━━━━━ Record excerpts ━━━━━

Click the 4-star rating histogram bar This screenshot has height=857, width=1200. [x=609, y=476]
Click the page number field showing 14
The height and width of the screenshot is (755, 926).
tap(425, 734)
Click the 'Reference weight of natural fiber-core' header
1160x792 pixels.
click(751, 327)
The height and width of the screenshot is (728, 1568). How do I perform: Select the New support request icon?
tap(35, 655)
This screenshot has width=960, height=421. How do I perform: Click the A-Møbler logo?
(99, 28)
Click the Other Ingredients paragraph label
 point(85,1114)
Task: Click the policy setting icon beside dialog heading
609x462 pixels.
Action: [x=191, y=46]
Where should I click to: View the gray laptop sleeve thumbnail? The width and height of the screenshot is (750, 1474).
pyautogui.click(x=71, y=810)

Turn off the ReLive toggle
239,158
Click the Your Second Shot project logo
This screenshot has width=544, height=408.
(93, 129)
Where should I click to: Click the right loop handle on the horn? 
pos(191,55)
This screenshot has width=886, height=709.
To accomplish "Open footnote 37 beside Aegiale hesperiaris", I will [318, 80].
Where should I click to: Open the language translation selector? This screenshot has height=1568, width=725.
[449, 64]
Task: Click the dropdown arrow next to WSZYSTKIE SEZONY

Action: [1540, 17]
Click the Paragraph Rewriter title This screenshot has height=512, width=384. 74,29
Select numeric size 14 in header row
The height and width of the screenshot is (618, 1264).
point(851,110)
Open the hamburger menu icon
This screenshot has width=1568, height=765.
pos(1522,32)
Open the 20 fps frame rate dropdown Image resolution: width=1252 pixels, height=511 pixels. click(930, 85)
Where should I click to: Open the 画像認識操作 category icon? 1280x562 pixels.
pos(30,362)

━━━━━

What to do
Say how many lines in the records hold the word "beside", giving the number by itself.

Response to this task
2